LIGHT: levels for this group usually are thought of as fairly low; however, some successful growers believe that the best flowerings are produced under higher light levels. Plants can be grown, but not necessarily flowered, in the same light levels as those for ferns – 400 to 1,000 foot-candles. Most growers maintain levels adequate for Phalaenopsis and Paphiopedilum – 1,000 to 1,500 foot-candles. Masdevallias can be kept in light intensities up to 2,500 foot-candles if the growing area can be kept cool. Plants grow well under four-tube fluorescent fixtures and can be summered outside in shade.
TEMPERATURES: should be cool to intermediate; plants will grow slowly and eventually expire if temperatures remain high for long periods of time. Cool evenings help reduce heat stress during the day. Nights of 50 to 55° F are ideal; day temperatures should be 60 to 75° F. Evaporative cooling pads or humidifiers are useful in maintaining these conditions.
WATER: is critical for these plants because they have minimal water storage tissue. Roots should be allowed to become just dry before watering again if drainage is adequate, constantly moist roots are fine.
HUMIDITY: is important for these plants. The ideal range is 60% to 80%. In the home, mist the plants (in the morning only) and set the plants on trays of gravel partially filled with water. In the greenhouse or enclosed growing area, humidity can be increased by misting or wetting down the floors, while evaporative coolers help raise humidity and lower temperatures. If plants are summered outdoors, automatic misters under the benches are recommended.
FERTILIZER: should be applied regularly while plants are actively growing. Applications of 30-10-10 type formulations twice a month are ideal for plants in a bark-based medium. A 20-20-20 type formulation should be used for plants in other media. If weather is dull, applications once a month are sufficient. Some growers use a high phosphorus, 10-30-20 type formulation (bloom booster) as plants approach flowering.

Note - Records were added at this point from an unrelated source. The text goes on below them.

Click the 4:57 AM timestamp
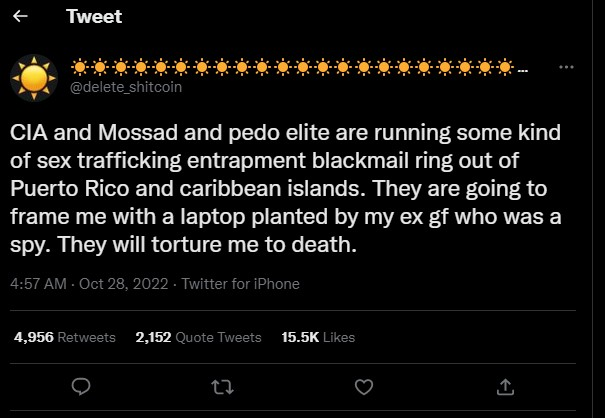The width and height of the screenshot is (605, 418). pyautogui.click(x=39, y=283)
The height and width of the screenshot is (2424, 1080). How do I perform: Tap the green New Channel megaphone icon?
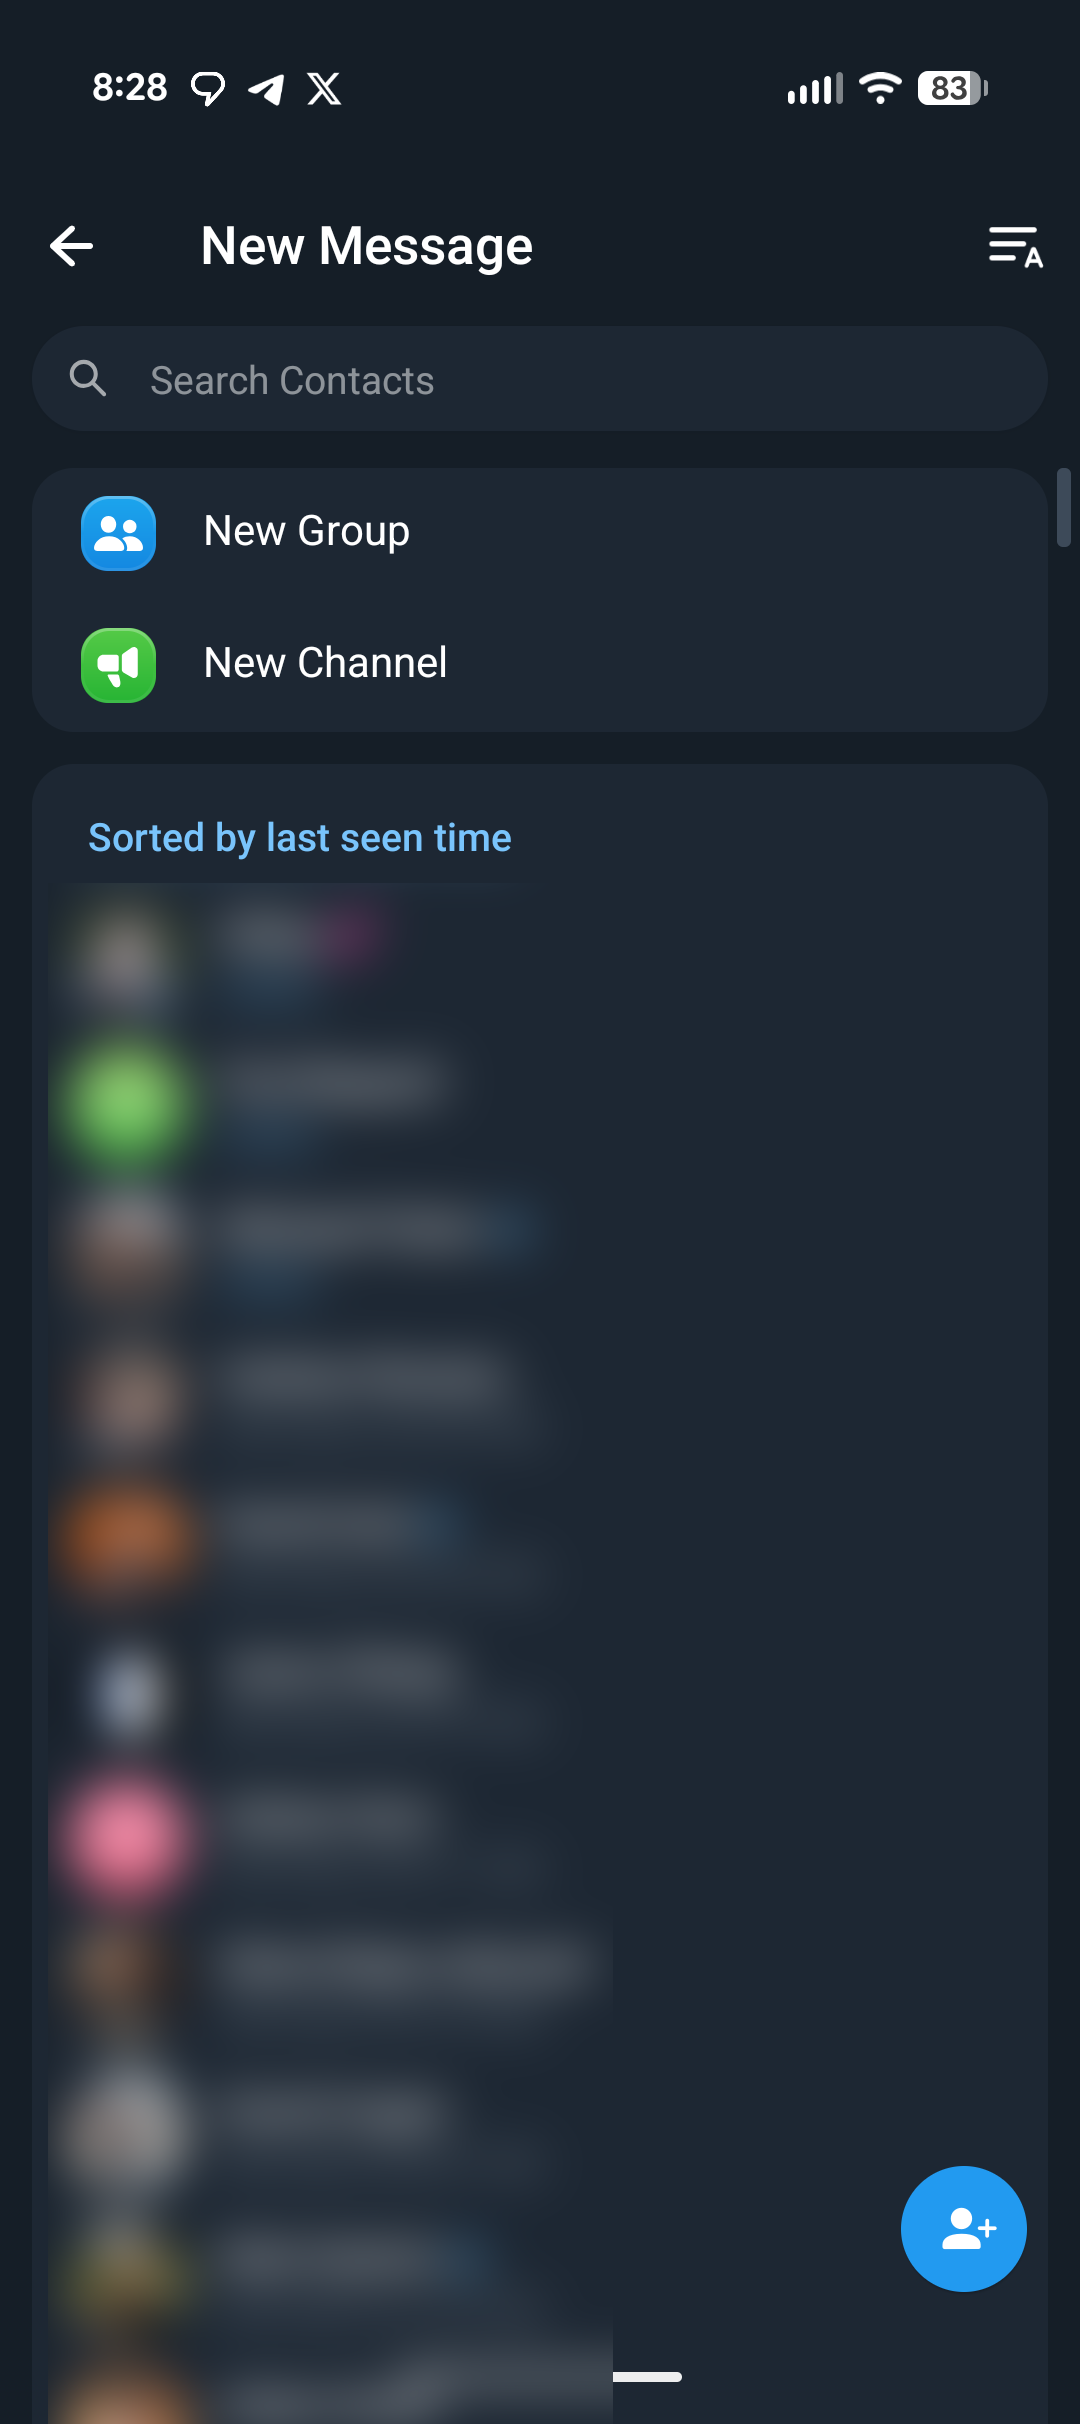click(119, 665)
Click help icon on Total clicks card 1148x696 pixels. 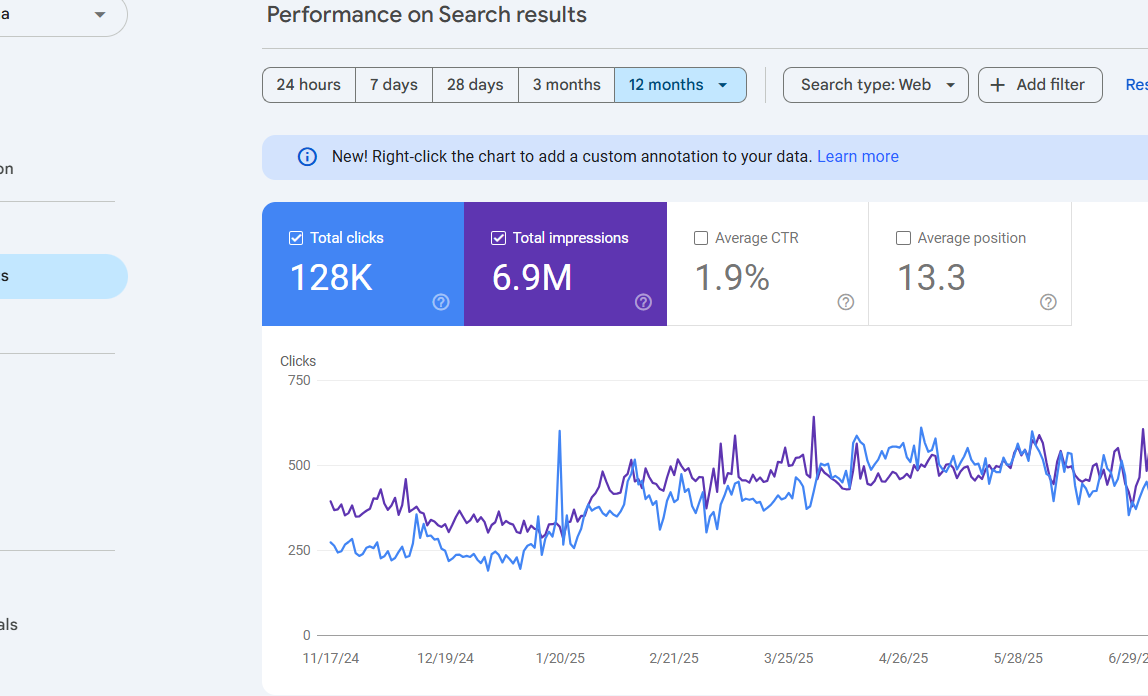coord(441,302)
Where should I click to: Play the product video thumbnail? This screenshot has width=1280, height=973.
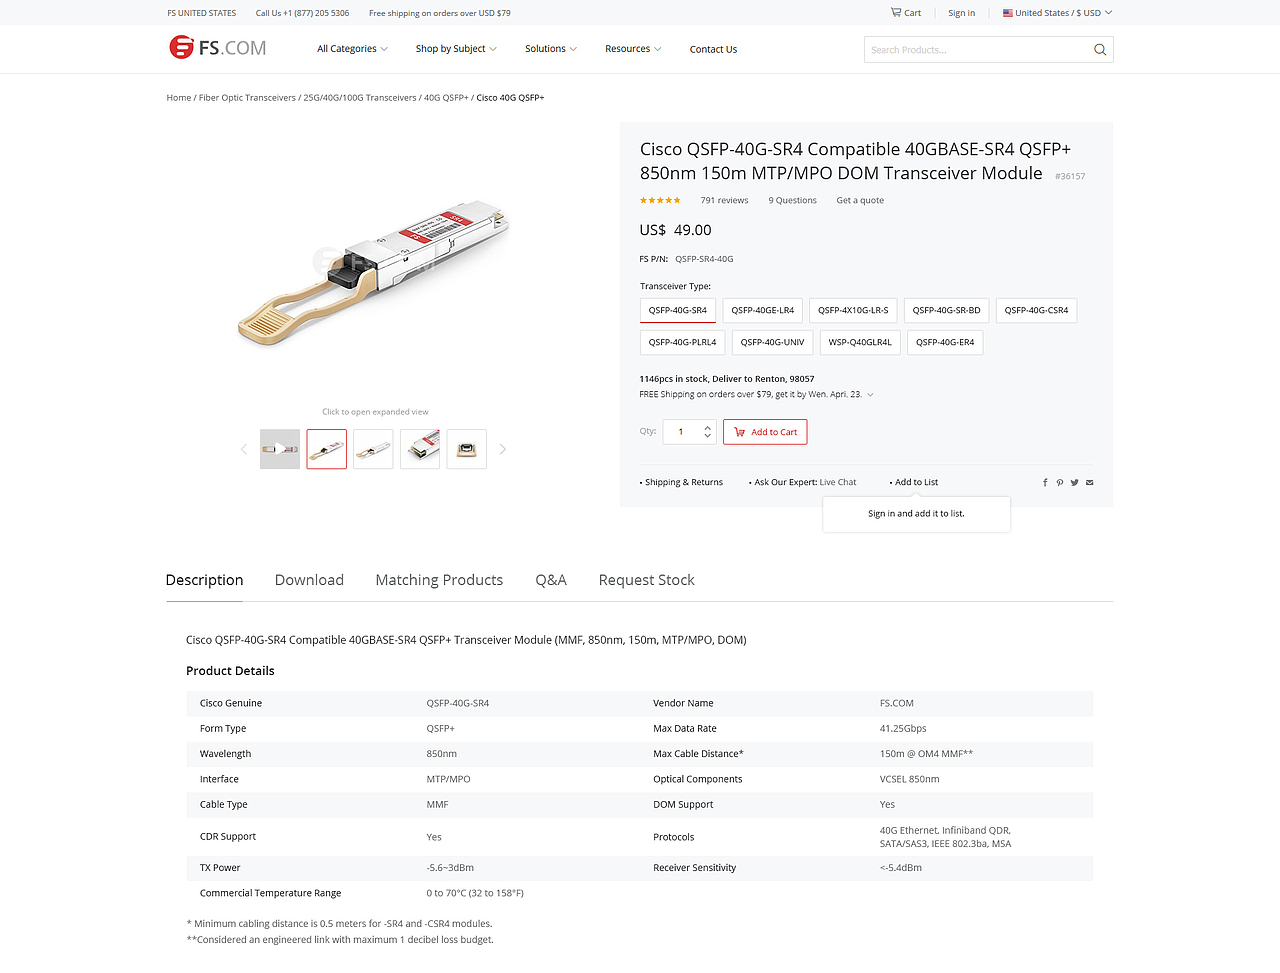point(280,449)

POTTING: is best done in the winter or early spring, before the heat of summer and/or as new roots are produced. Plants must be repotted frequently, every one to two years, to keep the potting mix from decomposing. A find-grade potting medium, such as fine fir bark is often used with plastic pots. Sphagnum moss if also used, especially for establishing plants. The bottom one quarter to one third of the pot should be filled with drainage material, either broken crock, rocks or Styrofoam "peanuts". The plant should be positioned in the pot so that the newest growth is farthest from the edge of the pot, allowing the maximum number of new growths without crowding the pot. Plants growing in many directions may be positioned in the center of the pot. Spread the roots over a cone of potting medium and fill in around the roots with potting medium to the junction of the roots and the plant. Firm the medium around the roots by applying pressure. Keep humidity high and the potting medium slightly dry until new roots form. A vitamin B1 compound may help establish newly potted plants.